:: Passage for review ::
Monday, May 2, 2011

Strength training plus fasting regularly, and becoming diabetic!? No, it is just compensatory adaptation at work

One common outcome of doing glycogen-depleting exercise (e.g., strength training, sprinting) in combination with intermittent fasting is an increase in growth hormone (GH) levels. See this post for a graph showing the acute effect on GH levels of glycogen-depleting exercise. This effect applies to both men and women, and is generally healthy, leading to improvements in mood and many health markers.

It is a bit like GH therapy, with GH being “administered” to you by your own body. Both glycogen-depleting exercise and intermittent fasting increase GH levels; apparently they have an additive effect when done together.

Still, a complaint that one sees a lot from people who have been doing glycogen-depleting exercise and intermittent fasting for a while is that their fasting blood glucose levels go up. This is particularly true for obese folks (after they lose body fat), as obesity tends to be associated with low GH levels, although it is not restricted to the obese. In fact, many people decide to stop what they were doing because they think that they are becoming insulin resistant and on their way to developing type 2 diabetes. And, surely enough, when they stop, their blood glucose levels go down.

Guess what? If your blood glucose levels are going up quite a bit in response to glycogen-depleting exercise and intermittent fasting, maybe you are one of the lucky folks who are very effective at increasing their GH levels. The blood glucose increase effect is temporary, although it can last months, and is indeed caused by insulin resistance. An HbA1c test should also show an increase in hemoglobin glycation.

Over time, however, you will very likely become more insulin sensitive. What is happening is compensatory adaptation, with different short-term and long-term responses. In the short term, your body is trying to become a more efficient fat-burning machine, and GH is involved in this adaptation. But in the short term, GH leads to insulin resistance, probably via actions on muscle and fat cells. This gradually improves in the long term, possibly through a concomitant increase in liver insulin sensitivity and glycogen storage capacity.

This is somewhat similar to the response to GH therapy.

:: Problem A ::
Reproduce the blog post on fasting and growth hormone word for word, starting at "Monday, May 2, 2011" and ending at "when done together.".
:: Problem B ::
Decide whether each statement agrees with the blog post on fasting and growth hormone. Answer yes or no, and quote the words from the post that settle it.
(i) The rise in growth hormone from glycogen-depleting exercise applies only to men.
(ii) The increase in blood glucose is permanent.
(iii) When people stop the exercise and fasting, their blood glucose levels go down.
:: Problem C ::
Answer these questions from the blog post on fasting and growth hormone.
(i) Obesity tends to be associated with what?
(ii) Which test should show an increase in hemoglobin glycation?
(iii) The response described is somewhat similar to the response to what?
You will not need the material that follows the blog post.

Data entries
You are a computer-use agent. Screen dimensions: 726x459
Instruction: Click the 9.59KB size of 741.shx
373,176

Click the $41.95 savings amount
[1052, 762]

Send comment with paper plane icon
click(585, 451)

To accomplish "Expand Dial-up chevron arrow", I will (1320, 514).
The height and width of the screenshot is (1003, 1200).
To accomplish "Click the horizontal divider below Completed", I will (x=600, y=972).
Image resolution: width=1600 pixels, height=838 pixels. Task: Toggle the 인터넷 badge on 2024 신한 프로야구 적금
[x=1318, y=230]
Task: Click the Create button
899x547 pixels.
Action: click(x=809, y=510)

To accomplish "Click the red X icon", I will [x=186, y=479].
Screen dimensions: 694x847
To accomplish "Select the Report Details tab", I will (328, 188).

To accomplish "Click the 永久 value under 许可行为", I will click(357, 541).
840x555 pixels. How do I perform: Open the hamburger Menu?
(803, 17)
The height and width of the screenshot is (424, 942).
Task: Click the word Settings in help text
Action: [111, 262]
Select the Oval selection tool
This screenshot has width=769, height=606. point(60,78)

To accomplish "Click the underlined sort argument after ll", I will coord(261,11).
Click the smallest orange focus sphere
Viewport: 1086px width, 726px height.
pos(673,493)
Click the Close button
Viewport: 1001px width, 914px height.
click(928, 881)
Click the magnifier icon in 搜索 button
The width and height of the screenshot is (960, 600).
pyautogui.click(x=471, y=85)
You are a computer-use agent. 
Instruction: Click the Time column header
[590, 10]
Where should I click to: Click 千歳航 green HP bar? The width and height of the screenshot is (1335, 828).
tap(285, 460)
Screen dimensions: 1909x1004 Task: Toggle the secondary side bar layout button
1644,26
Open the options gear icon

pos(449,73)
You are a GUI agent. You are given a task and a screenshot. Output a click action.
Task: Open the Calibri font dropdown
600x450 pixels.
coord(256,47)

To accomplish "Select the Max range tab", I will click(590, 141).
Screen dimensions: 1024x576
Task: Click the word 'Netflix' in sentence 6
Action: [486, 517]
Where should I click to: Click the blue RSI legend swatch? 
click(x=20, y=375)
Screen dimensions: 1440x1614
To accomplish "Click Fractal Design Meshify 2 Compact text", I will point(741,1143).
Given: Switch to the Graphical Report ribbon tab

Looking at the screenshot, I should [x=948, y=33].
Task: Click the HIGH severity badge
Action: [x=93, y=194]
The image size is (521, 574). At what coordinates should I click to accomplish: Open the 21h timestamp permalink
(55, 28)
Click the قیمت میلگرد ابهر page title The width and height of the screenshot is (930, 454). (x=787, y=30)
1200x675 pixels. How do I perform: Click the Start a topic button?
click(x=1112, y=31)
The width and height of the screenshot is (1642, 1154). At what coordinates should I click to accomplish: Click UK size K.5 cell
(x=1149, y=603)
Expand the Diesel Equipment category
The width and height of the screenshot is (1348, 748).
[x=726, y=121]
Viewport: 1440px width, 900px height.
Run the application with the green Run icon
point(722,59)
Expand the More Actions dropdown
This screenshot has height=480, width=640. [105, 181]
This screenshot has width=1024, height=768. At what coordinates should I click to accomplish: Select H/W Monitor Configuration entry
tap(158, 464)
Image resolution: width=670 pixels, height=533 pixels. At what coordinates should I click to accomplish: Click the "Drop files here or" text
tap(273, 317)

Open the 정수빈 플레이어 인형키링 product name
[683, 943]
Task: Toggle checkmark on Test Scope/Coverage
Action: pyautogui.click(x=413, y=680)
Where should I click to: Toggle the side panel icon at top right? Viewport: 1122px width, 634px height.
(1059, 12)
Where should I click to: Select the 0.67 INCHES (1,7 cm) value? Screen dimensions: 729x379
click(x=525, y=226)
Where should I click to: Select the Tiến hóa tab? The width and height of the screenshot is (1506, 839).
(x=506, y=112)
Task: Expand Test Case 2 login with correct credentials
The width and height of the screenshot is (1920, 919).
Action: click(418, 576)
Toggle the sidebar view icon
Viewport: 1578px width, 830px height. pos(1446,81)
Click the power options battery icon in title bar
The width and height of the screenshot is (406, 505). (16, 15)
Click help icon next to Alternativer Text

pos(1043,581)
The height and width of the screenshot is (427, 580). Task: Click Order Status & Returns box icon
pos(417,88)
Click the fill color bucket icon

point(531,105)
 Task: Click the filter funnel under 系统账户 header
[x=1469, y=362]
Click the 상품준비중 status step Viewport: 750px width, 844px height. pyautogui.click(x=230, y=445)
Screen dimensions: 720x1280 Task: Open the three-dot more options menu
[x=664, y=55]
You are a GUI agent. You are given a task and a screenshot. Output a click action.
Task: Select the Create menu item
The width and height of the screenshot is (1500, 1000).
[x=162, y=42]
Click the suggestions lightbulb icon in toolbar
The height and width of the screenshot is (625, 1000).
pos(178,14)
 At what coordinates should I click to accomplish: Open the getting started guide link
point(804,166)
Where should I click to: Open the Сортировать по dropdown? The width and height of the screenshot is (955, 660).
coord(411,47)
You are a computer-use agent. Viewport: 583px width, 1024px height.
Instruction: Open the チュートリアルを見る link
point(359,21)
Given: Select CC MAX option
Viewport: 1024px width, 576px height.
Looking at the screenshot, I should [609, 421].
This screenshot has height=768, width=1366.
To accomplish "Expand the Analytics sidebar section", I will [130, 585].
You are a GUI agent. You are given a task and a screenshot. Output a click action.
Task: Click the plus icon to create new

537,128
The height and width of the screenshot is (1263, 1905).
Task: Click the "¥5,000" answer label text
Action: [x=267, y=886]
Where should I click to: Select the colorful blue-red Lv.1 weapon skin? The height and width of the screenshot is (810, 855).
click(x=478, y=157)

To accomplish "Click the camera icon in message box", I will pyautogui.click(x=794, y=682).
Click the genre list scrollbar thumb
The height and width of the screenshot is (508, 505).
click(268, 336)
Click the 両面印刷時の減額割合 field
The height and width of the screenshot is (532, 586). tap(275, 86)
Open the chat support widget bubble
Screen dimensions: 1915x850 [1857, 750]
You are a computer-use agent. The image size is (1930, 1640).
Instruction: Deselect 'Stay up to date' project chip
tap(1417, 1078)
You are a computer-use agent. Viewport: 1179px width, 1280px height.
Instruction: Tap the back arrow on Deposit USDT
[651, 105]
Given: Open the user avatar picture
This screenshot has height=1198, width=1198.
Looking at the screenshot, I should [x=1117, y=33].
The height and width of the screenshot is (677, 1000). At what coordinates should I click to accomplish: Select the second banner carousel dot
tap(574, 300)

:: Expected output A ::
Monday, May 2, 2011

Strength training plus fasting regularly, and becoming diabetic!? No, it is just compensatory adaptation at work

One common outcome of doing glycogen-depleting exercise (e.g., strength training, sprinting) in combination with intermittent fasting is an increase in growth hormone (GH) levels. See this post for a graph showing the acute effect on GH levels of glycogen-depleting exercise. This effect applies to both men and women, and is generally healthy, leading to improvements in mood and many health markers.

It is a bit like GH therapy, with GH being “administered” to you by your own body. Both glycogen-depleting exercise and intermittent fasting increase GH levels; apparently they have an additive effect when done together.

:: Expected output B ::
(i) No: "This effect applies to both men and women"
(ii) No: "The blood glucose increase effect is temporary, although it can last months"
(iii) Yes: "And, surely enough, when they stop, their blood glucose levels go down."

:: Expected output C ::
(i) Low GH levels
(ii) An HbA1c test
(iii) GH therapy